Conjoint analysis is probably the most successful marketing research tool used for measuring customer preferences as well as demand fluctuations caused by changes in product and service features and price adjustments. It is also a very powerful instrument for predicting the demand for a new product and the effects of the introduction of that product on sales of existing products. However, conjoint analysis cannot provide answers to two of the most crucial questions: How to set the right price to achieve the desired business results? and What is the optimal price? PriceOptimization can help you answer both these questions.
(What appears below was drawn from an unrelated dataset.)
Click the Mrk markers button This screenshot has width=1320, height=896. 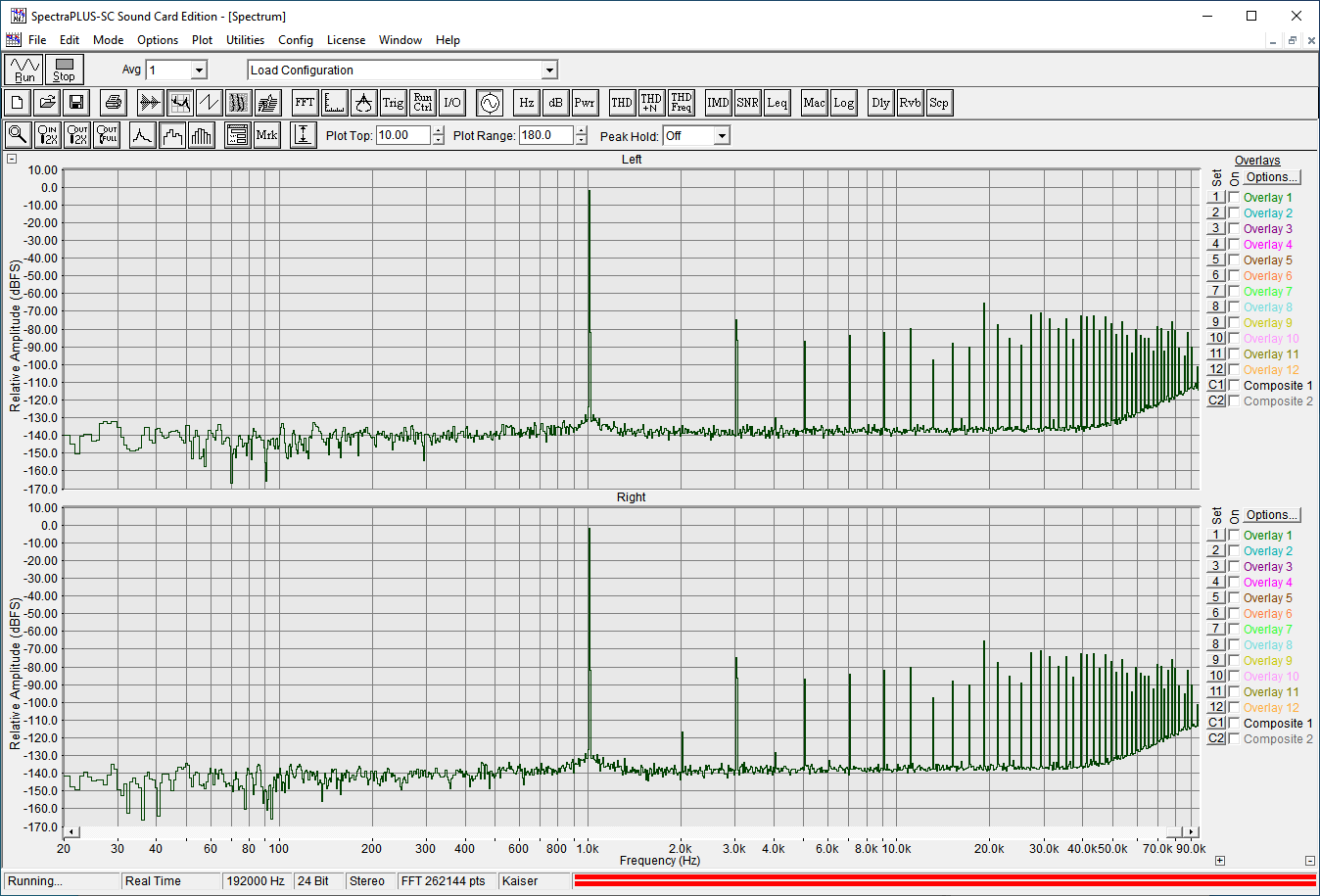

Optimizing overall business decisions
In choice-based conjoint analysis, CBC, survey participants are asked to choose between similar offerings with varying value-added services and attributes. As in real life, the participant has to make trade-offs between the attributes of the different offerings. For example, will you buy a weekend-only newspaper subscription for $30 per month or a full-week subscription for $50? By varying combinations of attributes in the questionnaire, you can identify the attributes that have the greatest impact on the participants’ choices. This makes it possible to build a simulation model illustrating how customer preferences change as a consequence of attribute variations, at the same time establishing the relationship between demand and price. In our example, the simulation model demonstrates how the demand for the weekend-only subscription declines as its price increases. It also reflects the change in demand for competing products.
The result of conjoint analysis is certainly very useful but it does not in itself identify what the price of each product or service should be or what bearing the price has on the overall business outcome. To get the whole picture, you need to understand the impact that a change of price has on revenues, costs, profits and market share. Additionally, if you offer an array of similar products and product packages, you need to evaluate what effect a price change for one product will have on all the other products in order to identify the combination of prices that will optimize profits for the whole product portfolio. This can’t be achieved using conjoint analysis alone.
While using the demand and price relationship established in the conjoint analysis, PriceOptimization therefore additionally incorporates parameters such as the value-chain conditions that have to be fulfilled for a new set of prices to be accepted. For instance, the sales channel parameters include costs, margins, contributions, revenues and sales volumes. The model also calculates the effect a price change has on these parameters. With this model, it is possible to determine how price changes impact not only the demand for each product but also the overall profit, revenue and other business parameters that are built into the model.
The following questions can be answered through PriceOptimization:
- Which combinations of product prices will maximize profits?
- What will be our market share at these prices?
- What prices will maximize profits if we don’t want to lose more than X% in market share?
- If we introduce a new product, how much will profits increase or will the new product cannibalize our existing products?
- What would the impact be on profits, revenues and market share if we stop selling one of the products in our portfolio?
- How can we increase our market share by X% with minimal effect on our profits?
Conjoint analysis is probably the best market research approach for understanding customer preferences, but it falls short of providing the vital information you need in order to make the right business decisions. PriceOptimization builds on the results of conjoint analysis by transforming the choice-based data into invaluable business-decision information, thus adding substantial value and reducing risks. Depending on the specifics of the business decision, PriceOptimization projects typically improve profits by 10 – 30% with limited or no loss in market share.